An American oxygen user is twice as likely to die in a home oxygen fire than in Japan, and almost twenty times more likely than in England.
That’s according to a new study by BPR Medical titled ‘The prevalence and impact of home oxygen fires in the USA’ which examined media reports of home oxygen fire incidents in the US between December 2017 and August 2019.
According to the report, the death toll of home oxygen fires across the US is likely to be higher than previous estimates reported by the National Fire Protection Association (NFPA).
Over the time period, the study identified 311 separate home oxygen fire incidents, which accounted for 164 deaths, 71 serious injuries and 199 minor injuries – amounting to more than one death every four days.
Exploding cylinders were referenced in a third of all reported home oxygen fires, posing a significant risk to third parties, including the emergency services. 11 of the reported deaths were third party deaths.
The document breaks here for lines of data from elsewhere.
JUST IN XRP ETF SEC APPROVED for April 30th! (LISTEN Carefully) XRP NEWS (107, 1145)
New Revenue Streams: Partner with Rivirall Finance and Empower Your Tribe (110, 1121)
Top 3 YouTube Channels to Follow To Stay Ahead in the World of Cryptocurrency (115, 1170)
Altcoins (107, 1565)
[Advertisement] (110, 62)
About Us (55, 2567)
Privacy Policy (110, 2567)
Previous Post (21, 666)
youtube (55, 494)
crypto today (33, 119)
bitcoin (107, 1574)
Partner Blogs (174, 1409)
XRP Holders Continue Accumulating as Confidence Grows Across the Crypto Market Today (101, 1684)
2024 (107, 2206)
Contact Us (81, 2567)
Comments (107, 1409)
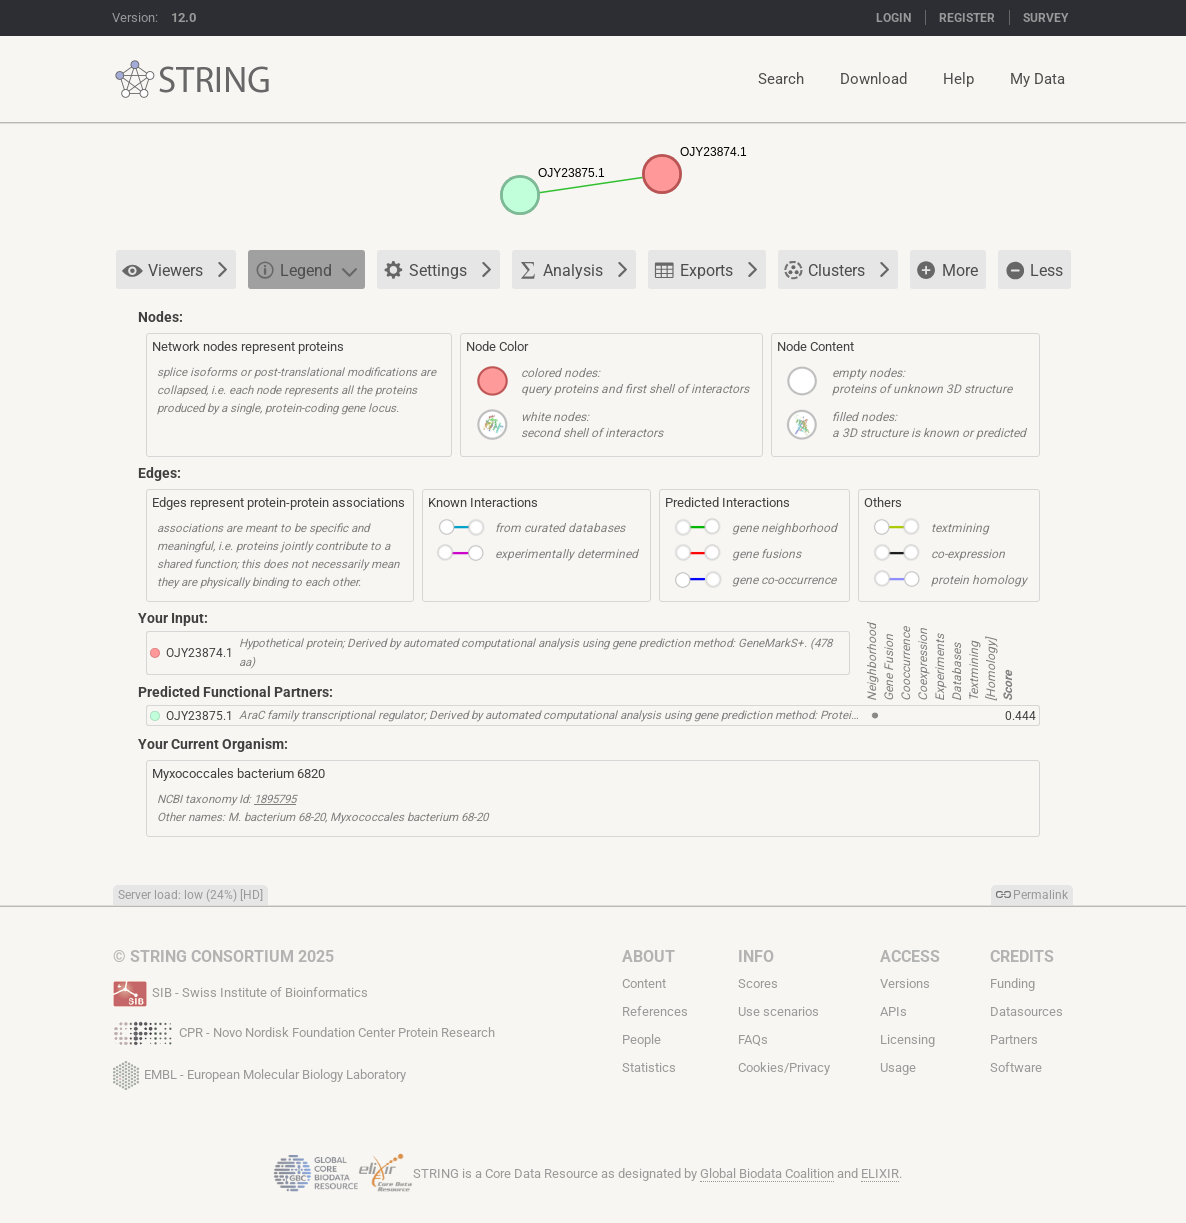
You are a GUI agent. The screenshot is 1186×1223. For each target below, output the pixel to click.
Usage (898, 1067)
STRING (135, 79)
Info (756, 956)
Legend (305, 269)
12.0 (183, 17)
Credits (1022, 956)
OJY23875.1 (199, 716)
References (655, 1011)
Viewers (175, 270)
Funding (1012, 983)
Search (781, 79)
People (641, 1039)
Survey (1045, 18)
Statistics (649, 1067)
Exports (706, 269)
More (947, 271)
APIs (893, 1011)
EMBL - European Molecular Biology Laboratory (259, 1071)
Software (1016, 1067)
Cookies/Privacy (784, 1067)
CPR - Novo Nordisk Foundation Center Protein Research (304, 1031)
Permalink (1040, 895)
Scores (758, 983)
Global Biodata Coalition (767, 1173)
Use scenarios (778, 1011)
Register (967, 18)
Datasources (1026, 1011)
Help (958, 79)
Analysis (573, 269)
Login (893, 18)
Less (1033, 270)
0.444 (1020, 716)
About (648, 956)
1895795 (275, 799)
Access (910, 956)
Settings (437, 271)
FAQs (753, 1039)
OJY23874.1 (199, 653)
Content (644, 983)
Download (873, 79)
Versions (905, 983)
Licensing (907, 1039)
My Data (1037, 79)
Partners (1014, 1039)
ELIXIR (880, 1173)
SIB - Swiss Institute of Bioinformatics (240, 991)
Incidents related to oxygen fires in mobile homes was a recurring theme. Of the 311 incidents, 64 (21%) were related to an oxygen fire in a mobile home.
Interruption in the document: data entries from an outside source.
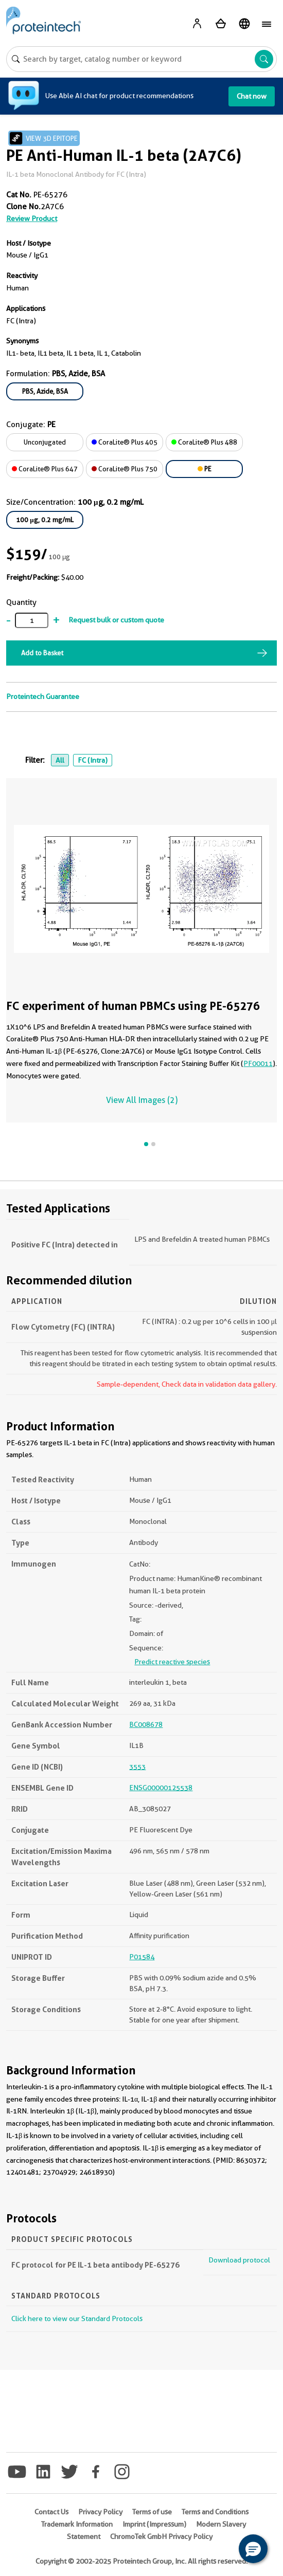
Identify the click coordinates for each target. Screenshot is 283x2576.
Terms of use (152, 2512)
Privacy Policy (100, 2512)
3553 (137, 1766)
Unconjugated (45, 442)
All (60, 760)
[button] (253, 2548)
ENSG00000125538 (160, 1787)
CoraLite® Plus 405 (124, 442)
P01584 (141, 1957)
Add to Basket (42, 653)
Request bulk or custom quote (116, 620)
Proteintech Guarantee (42, 696)
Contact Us (51, 2512)
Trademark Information (77, 2524)
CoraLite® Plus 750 (124, 469)
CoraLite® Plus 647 (45, 469)
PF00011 (258, 1063)
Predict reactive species (172, 1662)
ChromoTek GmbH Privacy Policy (161, 2536)
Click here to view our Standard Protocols (77, 2318)
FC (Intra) (93, 760)
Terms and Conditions (215, 2512)
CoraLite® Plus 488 (204, 442)
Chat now (252, 96)
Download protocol (239, 2260)
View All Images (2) (142, 1100)
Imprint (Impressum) (154, 2524)
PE (204, 469)
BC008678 (146, 1724)
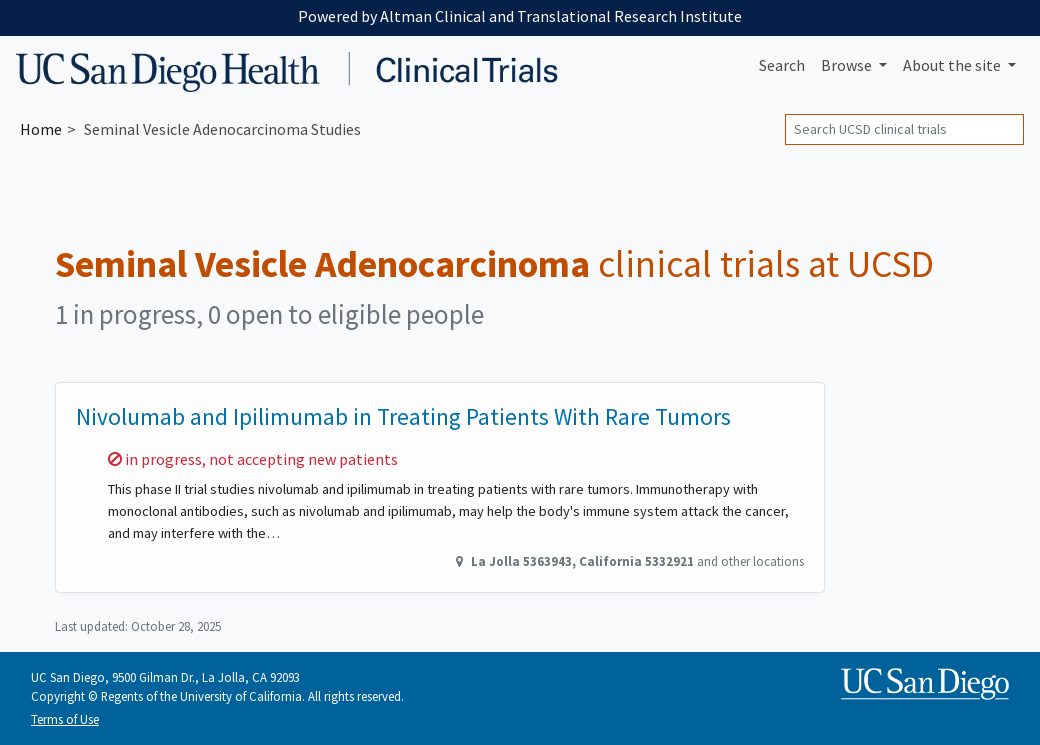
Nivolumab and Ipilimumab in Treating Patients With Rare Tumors (403, 416)
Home (41, 129)
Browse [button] (848, 65)
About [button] (953, 65)
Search (782, 65)
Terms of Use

Death was a result in 34 of the 64 incidents involving an oxygen fire in a mobile home, resulting in 37 deaths (23% of the total deaths). Mobile homes only account for 7.6% of the housing stock in the US, so fire in the accommodation are disproportionately represented.
Overall, the data highlights that home oxygen fires represent a much higher risk in the US than the UK, where stakeholders work together to reduce risk and where the fitting of oxygen firebreaks is mandatory.
Conclusions of the study highlighted an annual average fatality rate of 100, although the study is likely to be an underestimate due to factors such as not all oxygen fires being reported and not all reports being unveiled and therefore not included.
Given the reasonings above, it is likely the death rate in the US from home oxygen fires is probably been 100 and 150 people each year which is 1.5 to 2 times higher than previous estimates.
The rate of deaths found by the study represents at least 4% of all home fire deaths in the US, while home oxygen users only represent 0.5% of the US population overall. Therefore, home oxygen users in the US are eight times more likely to die in a home oxygen fire than other US citizens. This can be multiplied by three if that oxygen user lives in a mobile home.
It is hoped that the study will provide valuable data to support the changes required to address what remains a persistent and material public health issue in the US.